I
A coleção “Melhores Contos” da editora Global vem possibilitando a redescoberta de alguns autores. É o caso de João Alphonsus (1901-1944), com quinze textos selecionado por seu sobrinho, Afonso Henriques Neto, no centenário de seu nascimento.
Amigo de Carlos Drummond de Andrade, com quem deu impulso ao modernismo mineiro, ao fundar “A Revista” em 1925, Alphonsus andava quase que totalmente esquecido. A leitura dos seus “Melhores Contos” revela, porém, um grandíssimo escritor.
Perturbador também, pois, ao retratar a vida besta que se tem de suportar, seja a das “cidadezinhas quaisquer” do interior de Minas, seja em Belo Horizonte, seja até no sul da Bahia (como em Pesca da Baleia), a angústia de ser uma “vidinha entre outras vidinhas” pode ser “solucionada”, por assim dizer, com suicídio (como no já referido Pesca da Baleia, Uma história de Judas ou em Foguetes ao longe), com assassinato coletivo (em O mensageiro) ou individual (em Oxianureto de Mercúrio), com perversidade maníaca (a mutilação ritual de um caracoleiro em Caracol) ou monstruosa (o que o dono faz com seu gato em Sardanapalo); ou ainda com aceitação resignada (como em O guarda-freios, Eis a noite e O imemorial apelo).

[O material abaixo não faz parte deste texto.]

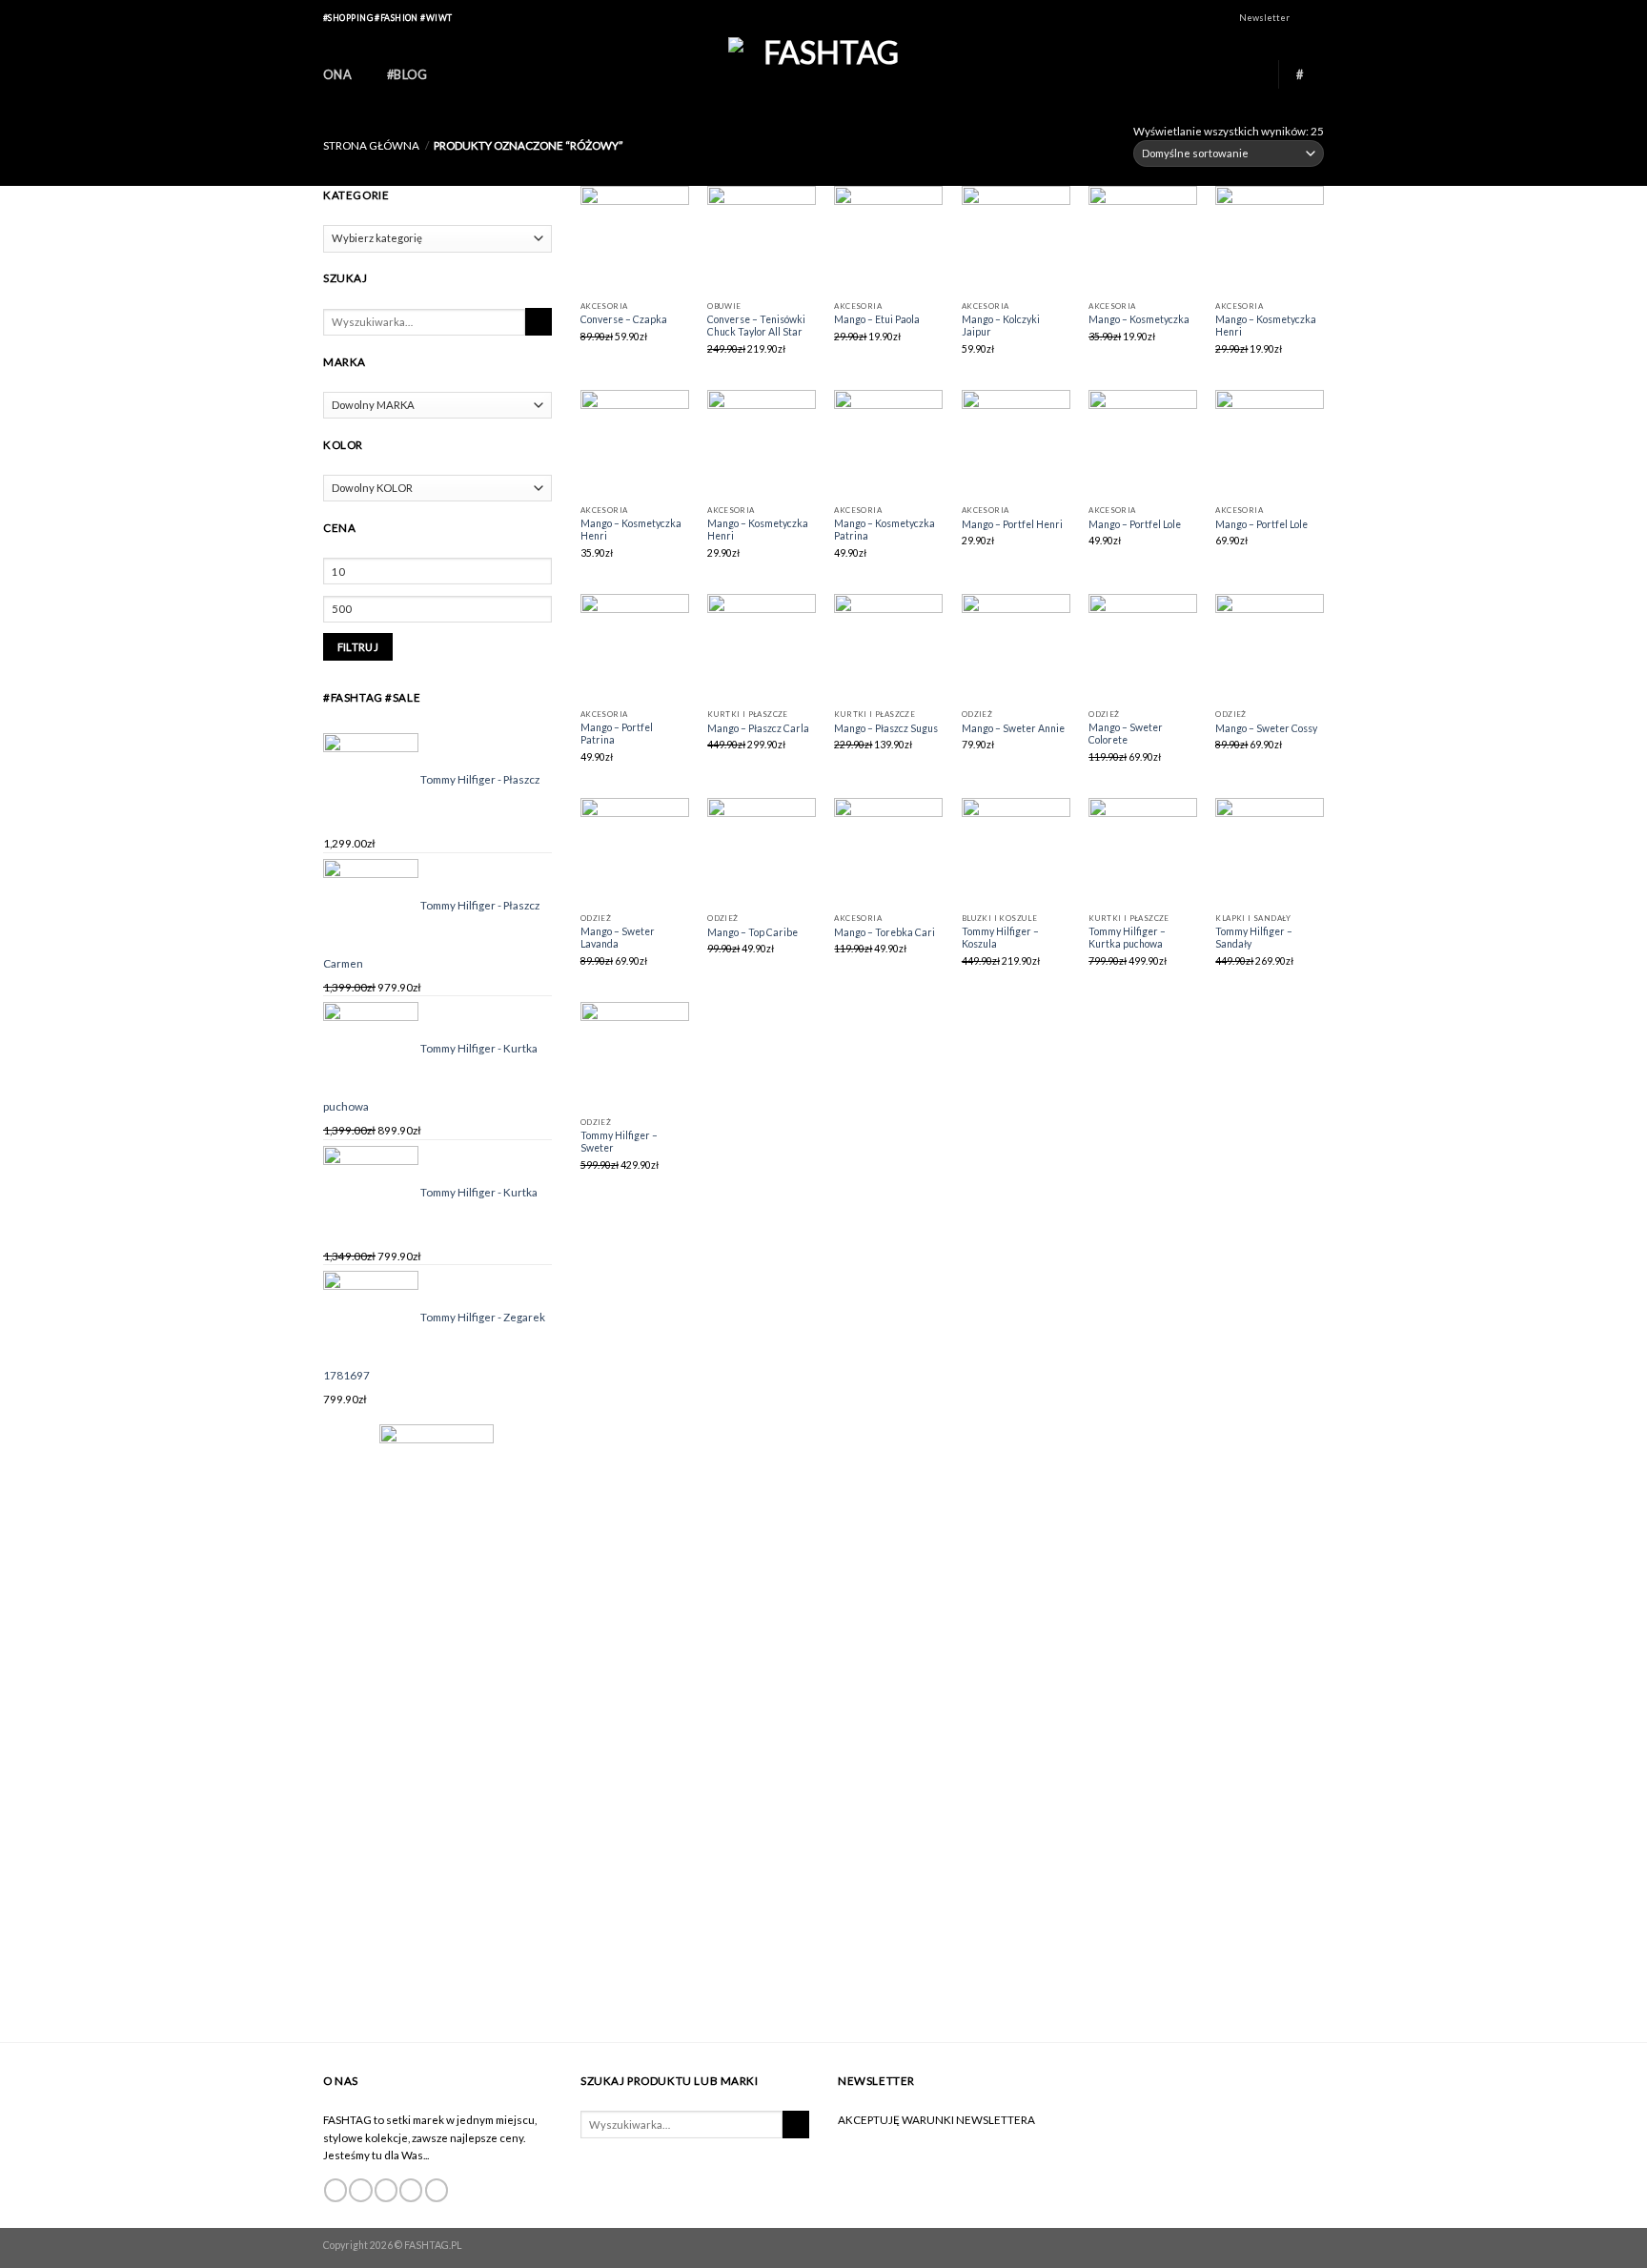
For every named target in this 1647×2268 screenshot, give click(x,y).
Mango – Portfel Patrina (616, 734)
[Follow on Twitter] (386, 2190)
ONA (337, 74)
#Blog (407, 74)
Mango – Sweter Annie (1013, 728)
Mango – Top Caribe (752, 932)
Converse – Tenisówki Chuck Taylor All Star (756, 326)
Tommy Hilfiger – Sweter (619, 1142)
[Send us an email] (410, 2190)
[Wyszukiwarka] (1252, 73)
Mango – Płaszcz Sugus (886, 728)
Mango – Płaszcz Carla (758, 728)
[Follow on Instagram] (1317, 19)
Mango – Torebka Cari (884, 932)
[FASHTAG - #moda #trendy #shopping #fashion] (823, 74)
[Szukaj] (538, 322)
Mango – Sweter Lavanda (617, 938)
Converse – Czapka (623, 319)
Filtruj (357, 647)
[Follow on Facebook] (1304, 19)
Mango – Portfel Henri (1012, 524)
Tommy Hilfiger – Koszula (1000, 938)
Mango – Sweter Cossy (1266, 728)
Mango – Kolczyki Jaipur (1001, 326)
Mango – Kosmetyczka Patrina (884, 530)
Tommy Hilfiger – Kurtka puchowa (1127, 938)
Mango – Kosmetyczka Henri (1265, 326)
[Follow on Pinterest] (436, 2190)
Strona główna (371, 145)
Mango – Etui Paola (877, 319)
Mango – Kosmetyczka (1139, 319)
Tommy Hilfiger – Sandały (1253, 938)
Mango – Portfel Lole (1134, 524)
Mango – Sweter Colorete (1125, 734)
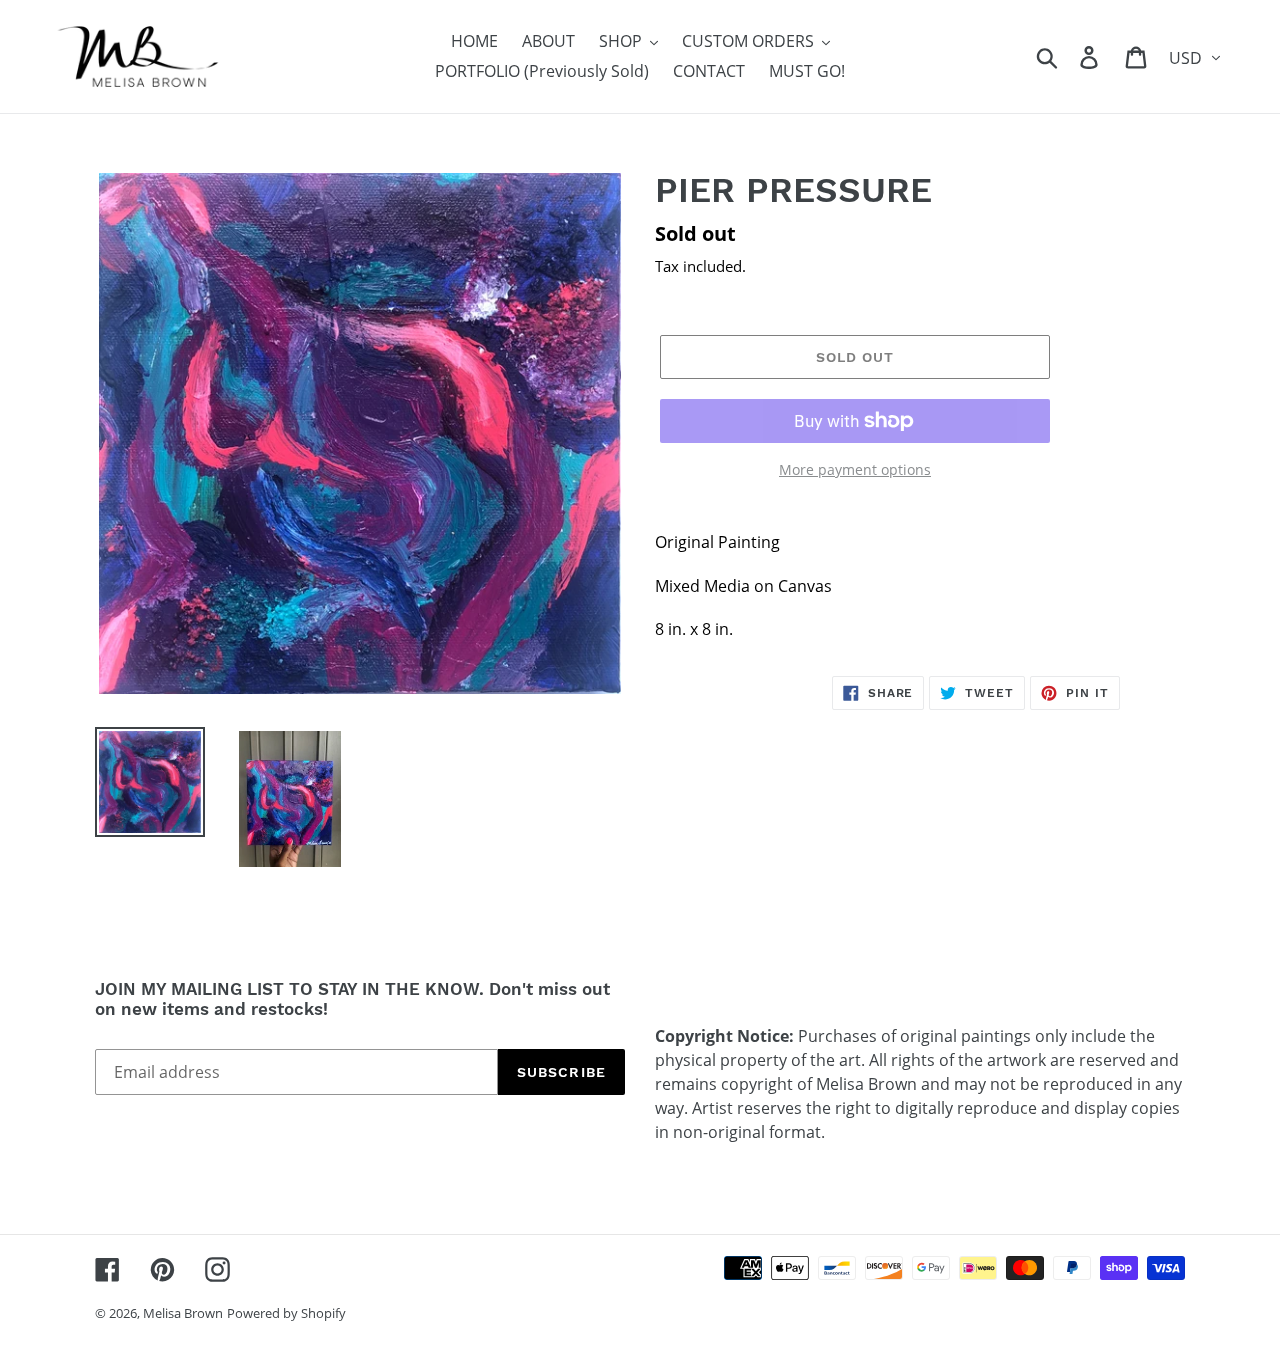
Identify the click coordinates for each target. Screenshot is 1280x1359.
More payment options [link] (855, 469)
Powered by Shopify (286, 1313)
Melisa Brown (183, 1313)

A visão do mundo de João Alphonsus é tão poderosa e o seu texto tão cativante que não incomodam nem mesmo certos cacoetes do Modernismo (perceptíveis particularmente em O homem na sombra ou a Sombra no homem, o conto mais irregular da coletânea), que poderiam deixar sua obra datada, interessante apenas sob o ponto de vista historiográfico.
E no caso específico da seleção de Afonso Henriques Neto, o leitor acompanha uma verdadeira evolução criadora. Os três contos selecionados de GALINHA CEGA (1931) já são muito bons. O conto-título, audacioso para a época, é a história de uma galinha que perde a visão (“era só ela, pobre, indefesa galinha, dentro do infinitamente preto, perdida dentro do inexistente, pois que o mundo desaparecera e só ela existia inexplicavelmente dentro da sombra do nada”), antecipando a emancipação literária dos bichos que Guimarães Rosa, Clarice Lispector e Lygia Fagundes Telles promoveriam na nossa ficção (esse aspecto aparece também no belo Mansinho, no amor de um padre de “região humilde e paupérrima” por seu burro).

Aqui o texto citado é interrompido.